What this exercise asks
1) In the Java SHA-1 question, rewrite the passage that begins at the words "My problem is" and stops after "the GridFS bucket.", with "SHA-1 calculation" changed to "hash computation".
2) Do these statements agree with the Java SHA-1 question? Answer yes or no for each, quoting the words that decide it.
(a) The code for saving posted files to MongoDb/GridFS already works.
(b) The code fragment using the fileupload package needs a lot of memory.
(c) The DigestUtils method reads only part of the stream.
3) Continue the Java SHA-1 question from its last sentence.

Extract provided
+++

Search code examples
javastreamdigest

Java: how to calculate sha1 digest on-the-fly on a stream that is being saved?


I have a servlet written in Java that accepts a multpart-form posted file that needs to be saved in MongoDb/GridFS. I already have the code working for this.

Here is a code fragment that shows how it is done using the org.apache.commons.fileupload package. It consumes almost no memory, because it does not keep too much data in memory.

        ServletFileUpload upload = new ServletFileUpload();
        FileItemIterator iter = upload.getItemIterator(req);
        while (iter.hasNext()) {
            FileItemStream item = iter.next();
            String name = item.getFieldName();
            InputStream stream = item.openStream();
            if (item.isFormField()) {
                toProcess.put(name, Streams.asString(stream));
            } else {
                String fileName = item.getName();
                String contentType = item.getHeaders().getHeader("Content-Type");
                GridFSUploadOptions options = new GridFSUploadOptions()
                        // .chunkSizeBytes(358400)
                        .metadata(new Document("content_type", contentType));
                ObjectId fileId = gridFSFilesBucket.uploadFromStream(fileName, stream, options);
                fileIds.add(fileId);
                fileNames.add(fileName);
            }

I also need to calculate sha1 hash values for all files. Apache digestutils could be used for this. It has a method that can calculate sha1 on a stream:

https://commons.apache.org/proper/commons-codec/apidocs/org/apache/commons/codec/digest/DigestUtils.html#sha1-java.io.InputStream-

My problem is that this method consumes the stream entirely. I need to split the input stream into two parts. Feed one part into SHA-1 calculation and the other part into the GridFS bucket.

+++

Data block
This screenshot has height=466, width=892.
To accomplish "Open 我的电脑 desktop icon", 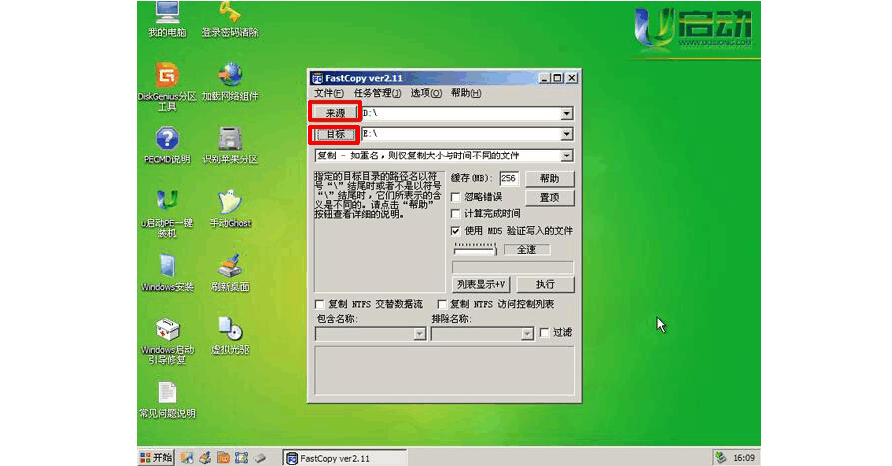I will click(x=167, y=14).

+++

Outputs for the tasks
1)
My problem is that this method consumes the stream entirely. I need to split the input stream into two parts. Feed one part into hash computation and the other part into the GridFS bucket.

2)
(a) Yes: "I already have the code working for this."
(b) No: "It consumes almost no memory, because it does not keep too much data in memory."
(c) No: "this method consumes the stream entirely."

3)
How can I do that? I was thinking about creating my own "pipe" that has an input and an output stream, forwards all data but updates the digest on the fly.

I just don't know how to start writting such a pipe.


Solution

  • You can use the Java API class DigestInputStream

    As the Javadoc explains,

    A transparent stream that updates the associated message digest using the bits going through the stream.

    To complete the message digest computation, call one of the digest methods on the associated message digest after your calls to one of this digest input stream's read methods.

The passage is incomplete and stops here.